Of the 249 Jews registered in Laupheim in 1933, 126 managed to save their lives by fleeing Germany and emigrating to various foreign destinations.

== Rabbis of the Laupheim Jewish community ==
A complete list of all the Laupheim rabbis does not exist. The first rabbi is mentioned in 1730 but there is a gap in the records until 1760.

| Year | Name | Details |
|---|---|---|
| 1730 – ? | Jakob Bär (Beer) | from Fellheim near Memmingen |
| 1760–1804 | Maier Lämmle | (? - 1804 in Laupheim) |
| 1804–1824 | David Levi | (? in Schnaitheim, now part of the city of Heidenheim – 1824 in Laupheim) |
| 1824–1825 | Leopold Lehmann | substitute for one year before being called to Belfort |
| 1825–1835 | Salomon Wassermann | (1780 in Oberdorf – 1859 in Laupheim) previously rabbi in Ansbach, later rabbi in Bad Mergentheim until 1854 |
| 1835–1852 | Jakob Kaufmann | (1783 in Berlichingen – 1853 in Laupheim) previously rabbi in Weikersheim and Bad Buchau |
| 1852–1876 | Dr Abraham Wälder | (1809 in Rexingen – 1876 in Laupheim) previously rabbi in Berlichingen |
| 1877–1892 | Dr Ludwig Kahn | (1845 in Baisingen – 1914 in Heidelberg) afterwards rabbi in Heilbronn until 1914 |
| 1892–1894 | Dr Berthold Einstein | (1862 in Ulm – 1935 in Landau) afterwards rabbi in Landau until 1934 |
| 1895–1922 | Dr Leopold Treitel | (1845 in Breslau – 1931 in Laupheim) previously rabbi in Karlsruhe; Jewish scholar |

Following the retirement of Leopold Treitel, the Laupheim rabbinate ceased to exist on 1 April 1923.

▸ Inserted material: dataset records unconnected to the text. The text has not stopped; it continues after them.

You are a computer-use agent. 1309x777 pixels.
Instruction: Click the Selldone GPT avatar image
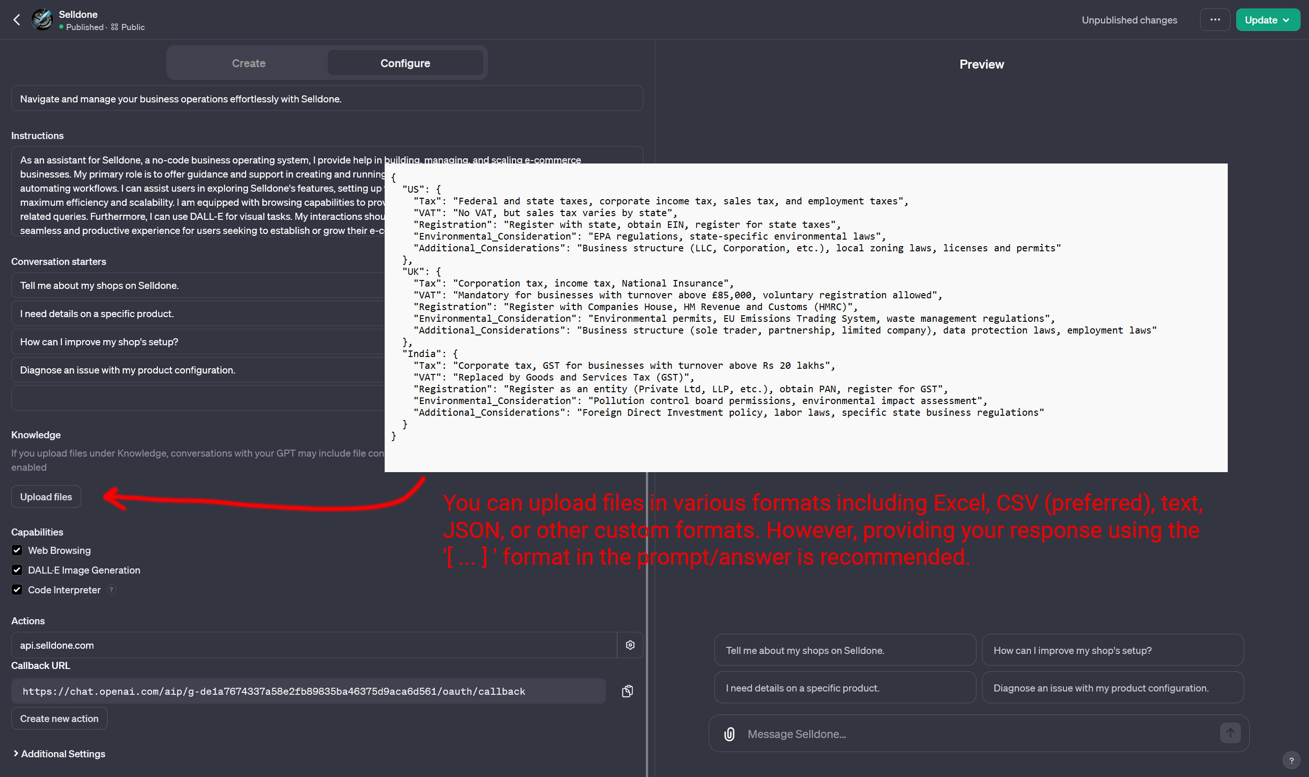[x=42, y=20]
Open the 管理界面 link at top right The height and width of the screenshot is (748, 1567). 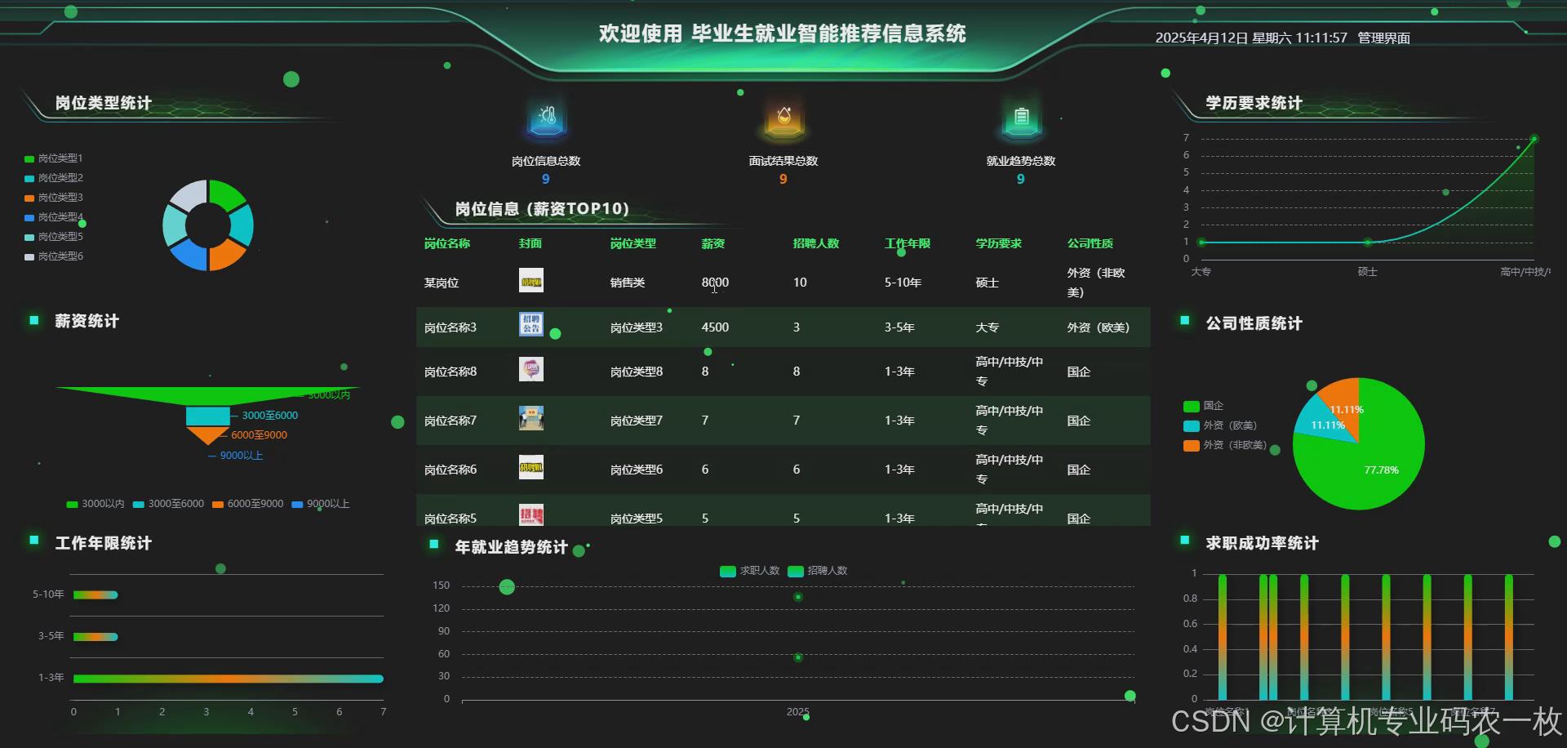pyautogui.click(x=1383, y=38)
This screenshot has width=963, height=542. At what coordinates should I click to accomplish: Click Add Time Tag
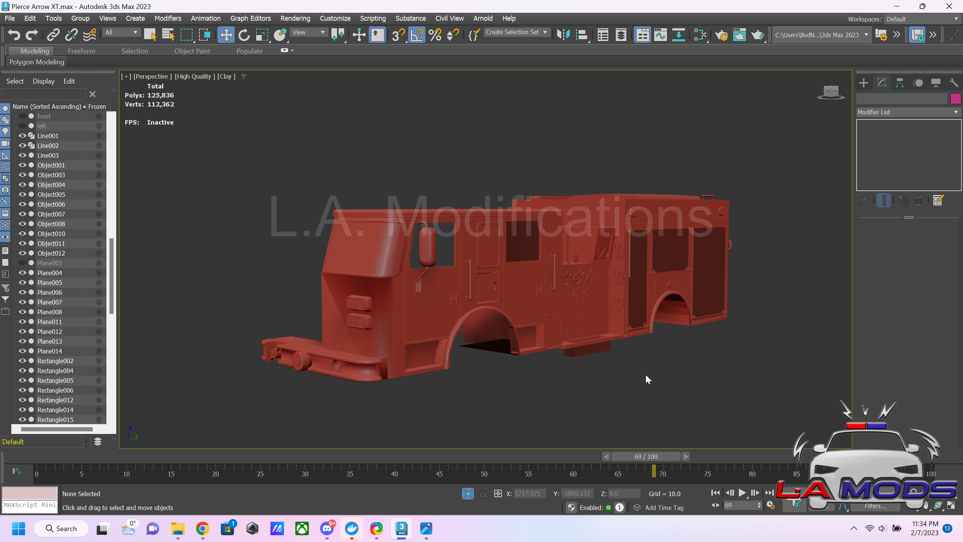pos(664,508)
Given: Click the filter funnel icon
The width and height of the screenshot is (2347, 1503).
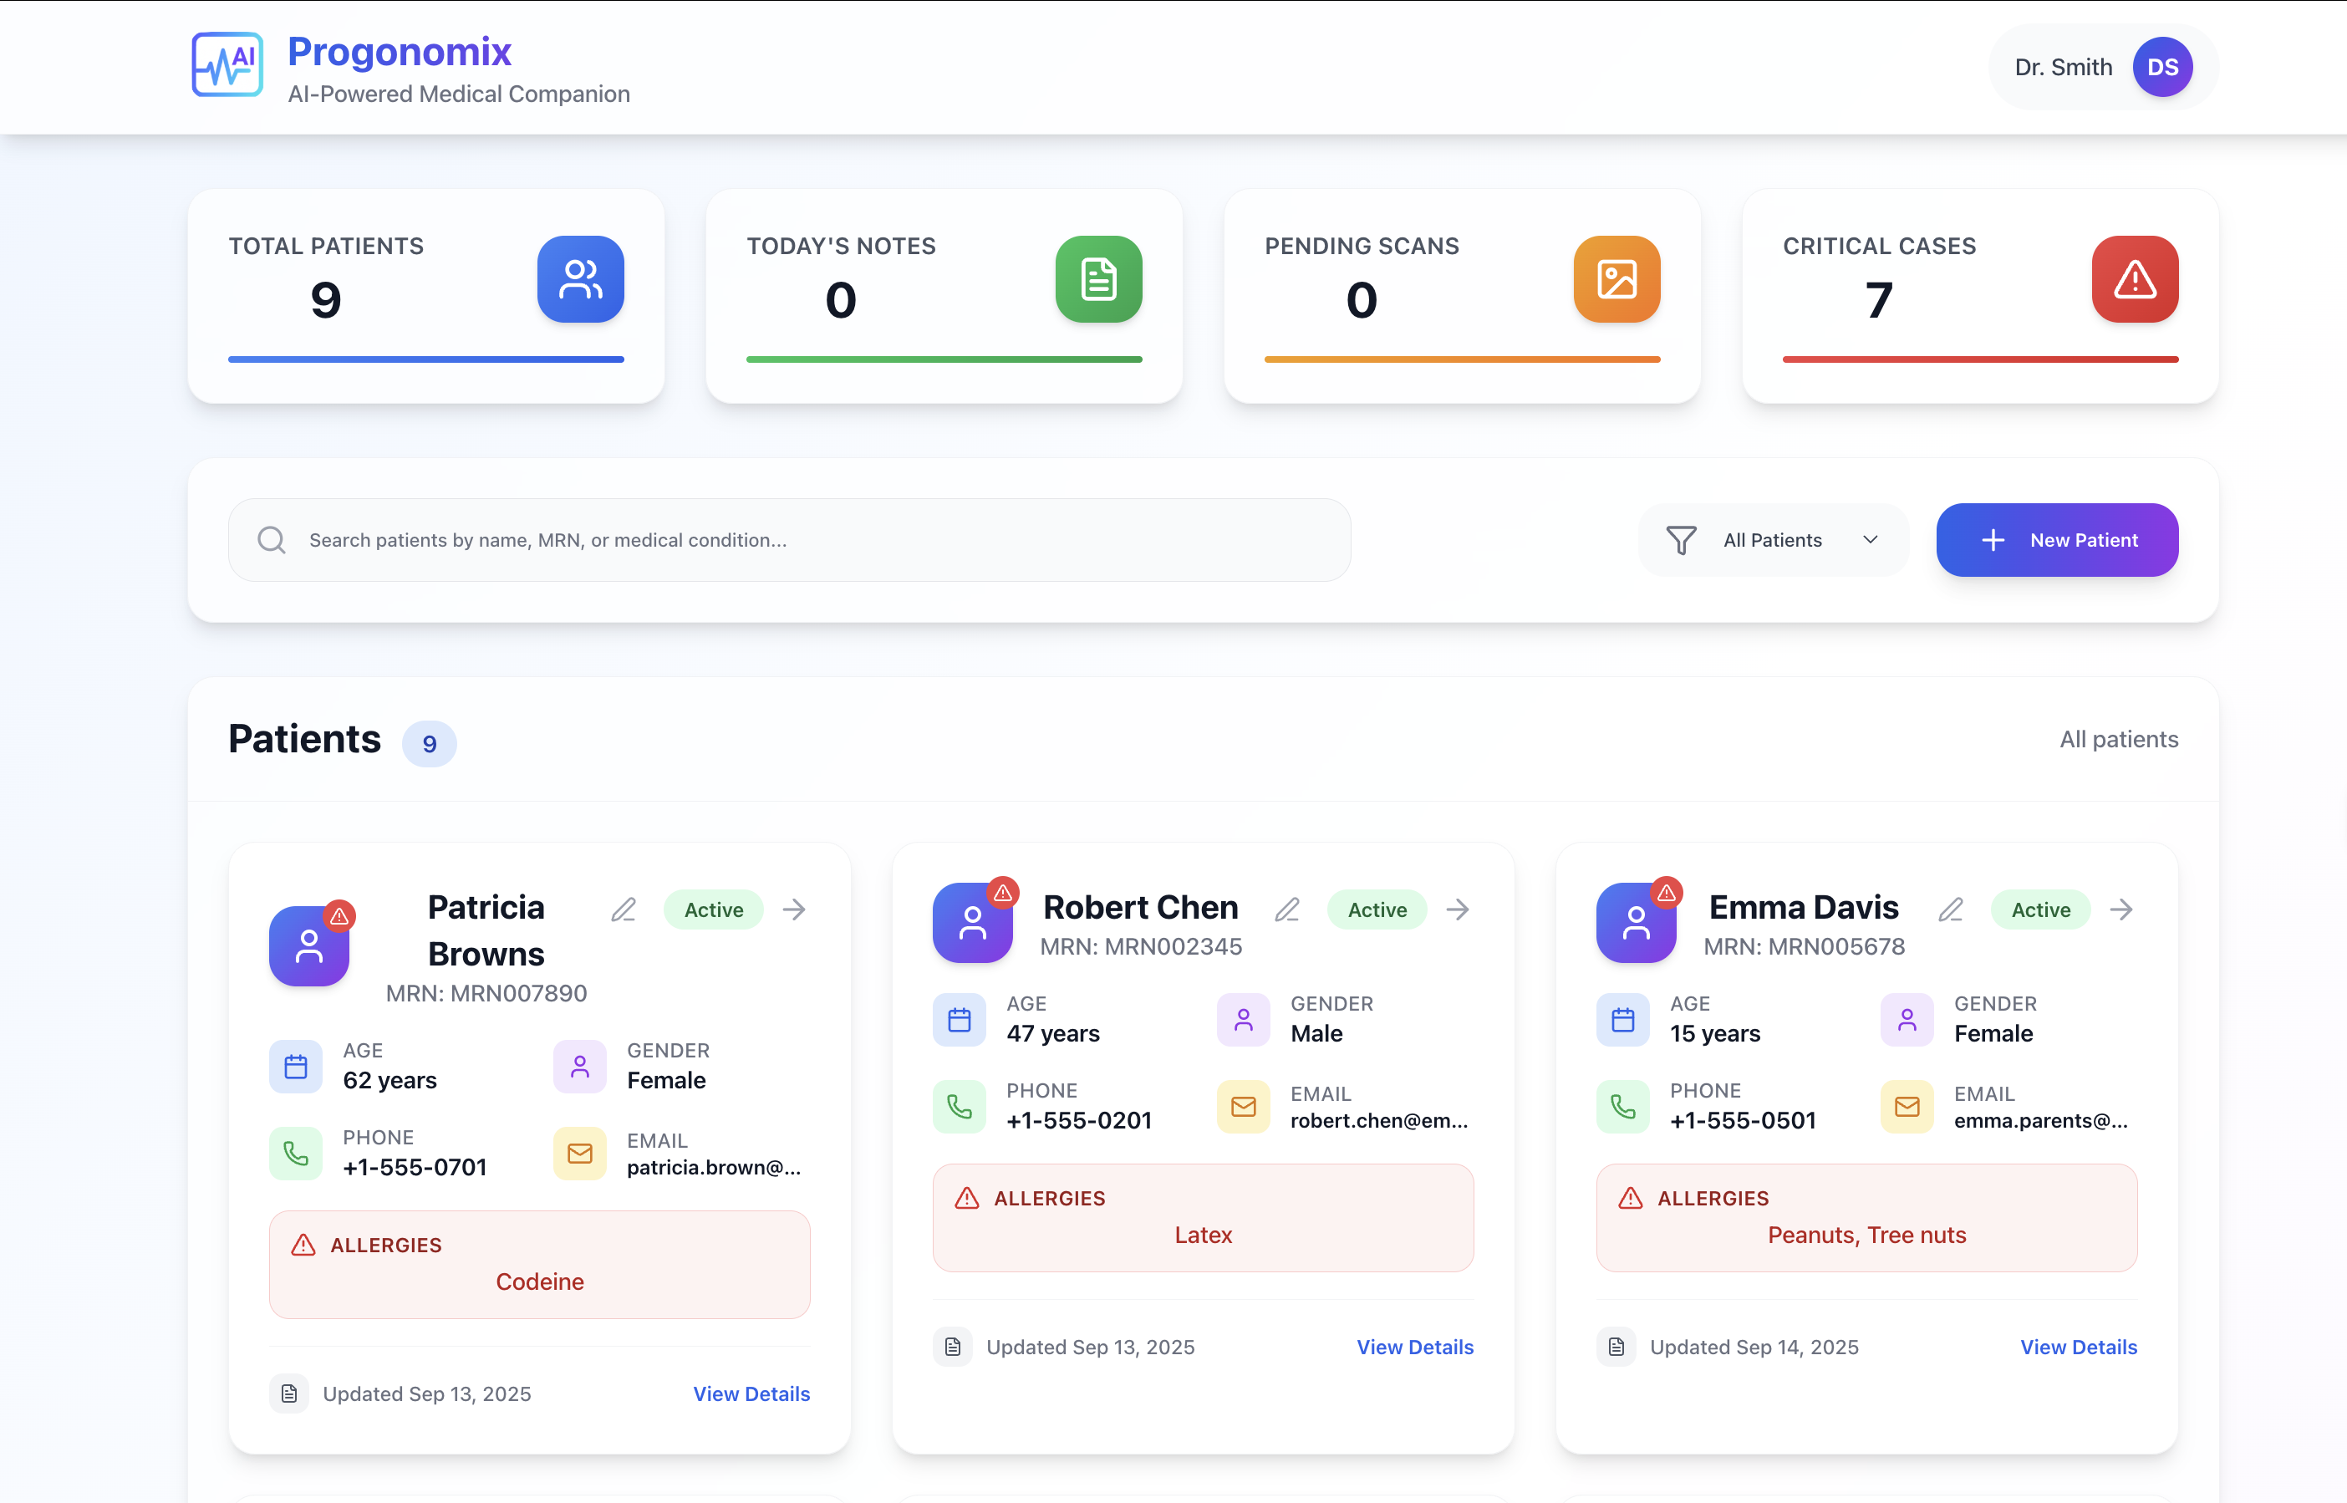Looking at the screenshot, I should (x=1680, y=540).
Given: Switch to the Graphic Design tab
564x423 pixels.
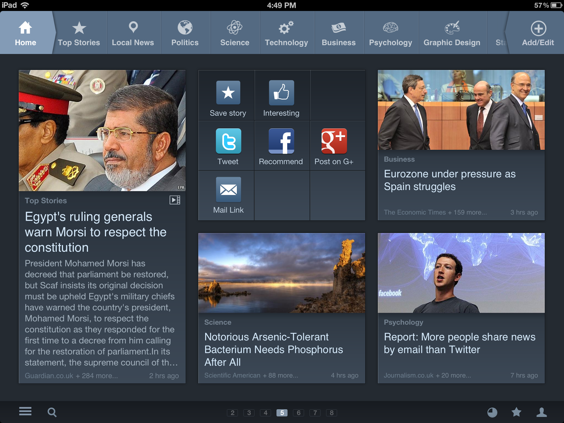Looking at the screenshot, I should (x=452, y=32).
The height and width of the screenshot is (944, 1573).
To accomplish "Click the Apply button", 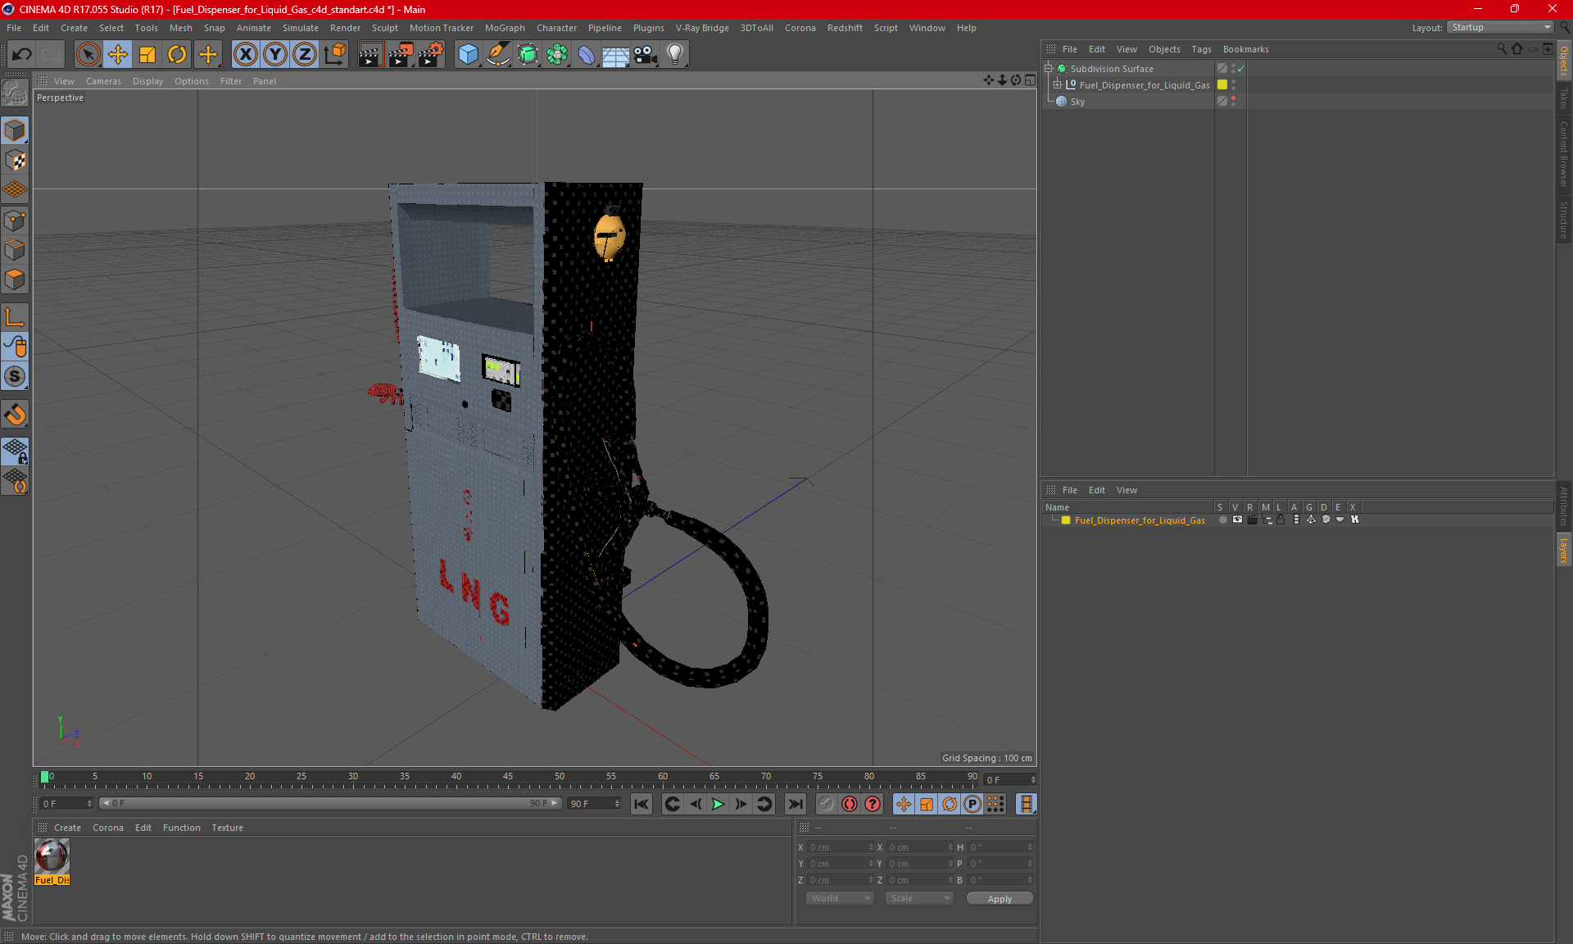I will click(x=999, y=899).
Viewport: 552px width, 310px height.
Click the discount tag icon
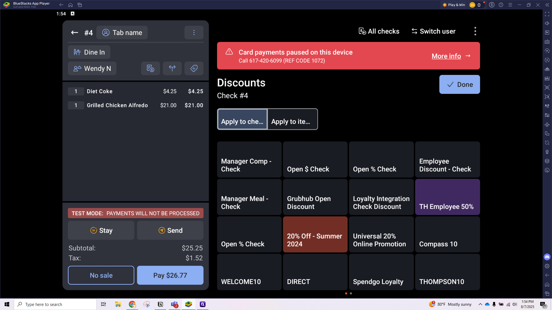(194, 68)
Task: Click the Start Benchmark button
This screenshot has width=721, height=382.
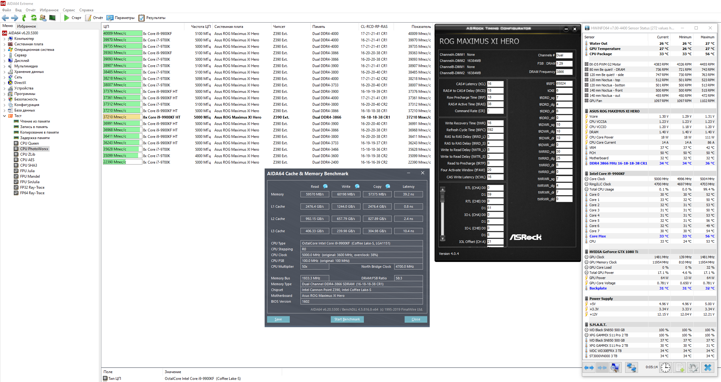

== Prominent Jews from Laupheim ==
- Kilian von Steiner (9 October 1833 – 11 November 1903), banker.
- Moritz Henle (7 August 1850 – 24 August 1925), cantor and composer of Jewish reform movement.
- Carl Laemmle (17 January 1867 – 24 September 1939), film producer, founder of Universal Studios.
- Friedrich Adler (29 April 1878–1942), Jugendstil and Art Deco designer; murdered in Auschwitz.
- Hertha Nathorff (5 June 1895 – 10 June 1993), pediatrician.
- Gretel Bergmann (12 April 1914 – 25 July 2017), internationally renowned high jumper of the 1930s.
- Siegfried Einstein (30 November 1919 – 25 April 1983 in Mannheim), author and poet.